I amazed everyday by what you learn.  One day, you refuse to roll over, and the next you won't stop rolling over.  I never know what you will do when we get home to play, and I look forward to these special moments.

At 6 months, we have found how much you love eating solids - oatmeal, avocado, sweet peas, and zucchini.  You make faces and turn away when I offer sweet potatoes.  I love feeding you solids; you get so excited that you squeal with delight and cry if I take too long.  Your hands are constantly grabbing at the spoon or moving around, making a fist and opening back up.  You open your mouth wide and smack your lips.  When you blew your first raspberry with a mouthful of food, I loved it, made me smile - too cute. I cannot wait until we can eat the same food, and you can be a Guinea pig for my new recipes.  But don't grow up too quickly, I love enjoying your infant stage and it seems the first six months have gone by faster than expected.  Baby boy, you melt my heart everyday.  You take a bad day at work and turn it into the best evening possible. Who knew baby laughter was so wonderful.

Together, we have successfully nursed and pumped for six months, which was my original goal, and baby boy, we have another six to go.  I love nursing you, the connection is beautiful and one I know I will miss when we wean, but that's months to come.  I fear teeth, but I know it's all part of growing up and becoming a big boy, I can only hope that it doesn't interfere with nursing.  I love your happy smiles and giggling when your nurse, even when you spill milk down the side of me.  I know these moments won't last forever, so I will cherish them, despite the messes you make.

#### [Data lines]
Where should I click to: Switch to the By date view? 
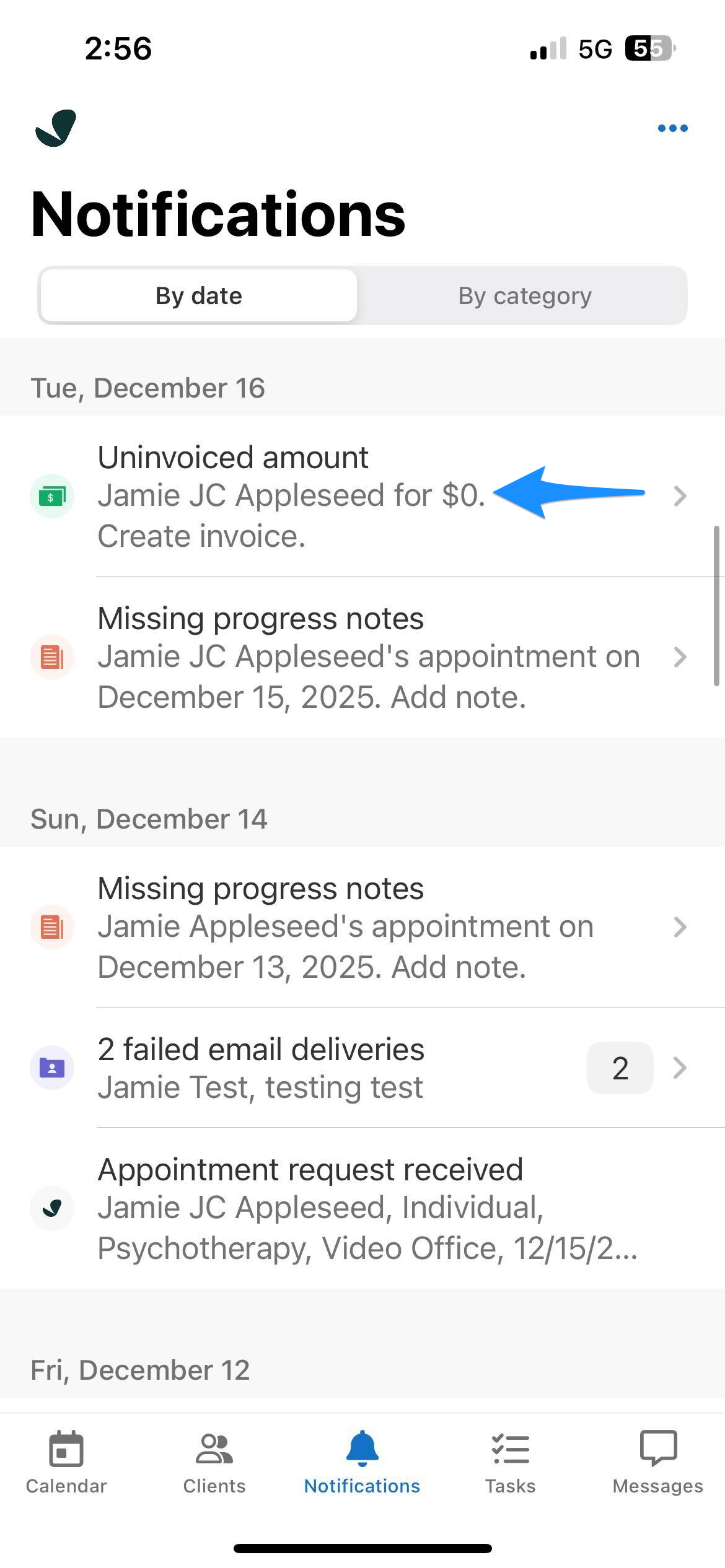click(x=199, y=296)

#### [Task set]
1 - In the letter to the baby, which food makes the baby pull faces and turn away?
2 - Carry on the letter to the baby from the point where it stops.
The material after the letter to the baby stands apart from it.

#### [Task-by-task outputs]
1 - Sweet potatoes.

2 -
I know bedsharing can become a bad habit, and while it's only been approximately three months, I know we have to seperate.  The doctor said so, though I don't want to.  I love to wake up and see you lying there beside me.  I love to kiss you good morning and good bye, even though you're sleeping peacefully.  I am glad you don't want to be up at 3 am like mom has to be.  On weekends, we nurse in bed, then play.  You giggle and jabber; you are a morning person already, and I love talking to you when you're so happy and playful.  However, our moments have to come to an end soon.  It's going to be hard, the doctor even said to let you cry some, so please forgive me.  Mom doesn't like to see you cry, but some things are for the best...at least that's what I am telling myself.  The doctor also said we need to cut out the 4 am feeding....it's all the doctor, baby boy. But we will do what's best for us, and if you need me or you need to nurse, you know I will give in.  Those salty drops running down your face win me over every time.

As we take these next few months one day at a time, please have patience with me as I will do the same.  I expect some teething woes, some self soothing sleeping fussiness, and some stern "no's" in your future.  But I also foresee you sitting up more by yourself, playing with new toys, enjoying new foods, practicing swimming, and possibly crawling.  I bet the dogs can't wait!  So bear with me as we get through some tough times because those tough days will be filled with plenty of love, kisses, and hugs.

I love you baby boy, you are my whole world.